Es esta carta.
Te la escribo esta noche, antes de dormirme por última vez.
Las palabras que acabas de leer no te sorprenden realmente, aun cuando te pares unos segundos para pensar en mí. Dudas si seguir con la lectura de la carta, que comprendes que predice tu porvenir y también tu pasado inmediato. También comprendes que se la envío a mi futuro.
Finalmente, sigues leyendo.
En este gran cuaderno que tienes entre tus manos hay una parte del libro del que nunca logré escribir la continuación después de tantísimos años. Nunca renuncié a escribir. Y eso que lo intenté. Pero no tengo fuerzas para el silencio absoluto. El laberinto de lo inhumano y todas las preocupaciones que me trajo no bastaron para protegerme de la debilidad de escribir. Simplemente no he llegado a hacerlo de nuevo. De ahí mi progresiva amargura, en estos últimos años, ante cualquier libro acabado. Me recordaba a mi propia impotencia para terminar el mío.
Veo desde aquí que ahora entiendes lo que quiero y espero de ti.

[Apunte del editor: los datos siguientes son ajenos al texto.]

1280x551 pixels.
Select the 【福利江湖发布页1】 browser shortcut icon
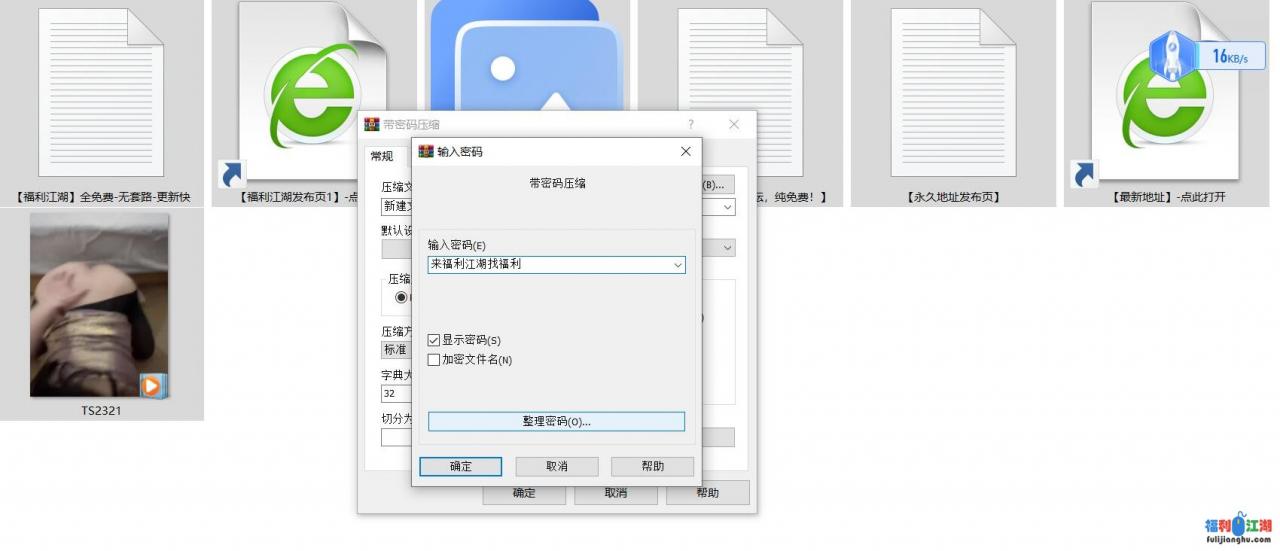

Me gustaría saber si aceptarás mi humilde ruego, el ruego de un fantasma del pasado. Me gustaría que publicases este manuscrito, por lo menos lo que se pueda publicar. Me gustaría ver el final de mi historia, pero estoy agotado. Llego, en el momento en que escribo, a los límites de mi visión. Se embrolla en el instante en que terminas esta frase.
Escribo esto mucho después de lo anterior, con un peso difuso en el corazón.
Durante años, en mis visiones, me veía como en este momento, en este cuarto, viejo, pero escribiendo en esta mesa, con una leve tristeza. Interpretaba esta visión como la señal de que llegaría a terminar un día el libro de mi vida después de El laberinto de lo inhumano. Veía en mi tristeza lo que atenaza a algunos creadores en el momento de acabar una obra que les exigió que llegasen al límite de sus fuerzas. Me equivocaba. En realidad, y lo entiendo en este preciso momento, esta visión no me mostraba acabando mi novela, sino acabando esta carta. La tristeza que me invade no traduce mi sentimiento ante el libro terminado, sino ante su incompletitud. No acabaré. Tengo ciento dos años y me habrá faltado tiempo. Me falta futuro. Así acaba todo adivino: en la nostalgia del futuro. Así acaba el vidente: en la melancolía del porvenir.
Pero es una melancolía que puede ser feliz todavía. Todo dependerá de ti. Me marcho. Me consuela, cuando me dispongo a dar un paso en la sombra, la idea de que alguien, tú, de quien desconozco el nombre pero conozco la cara, leerá ese libro y quizá saque algo en claro. No quiero desaparecer por completo. Quiero dejar esta huella, aunque no esté completa. Es mi vida.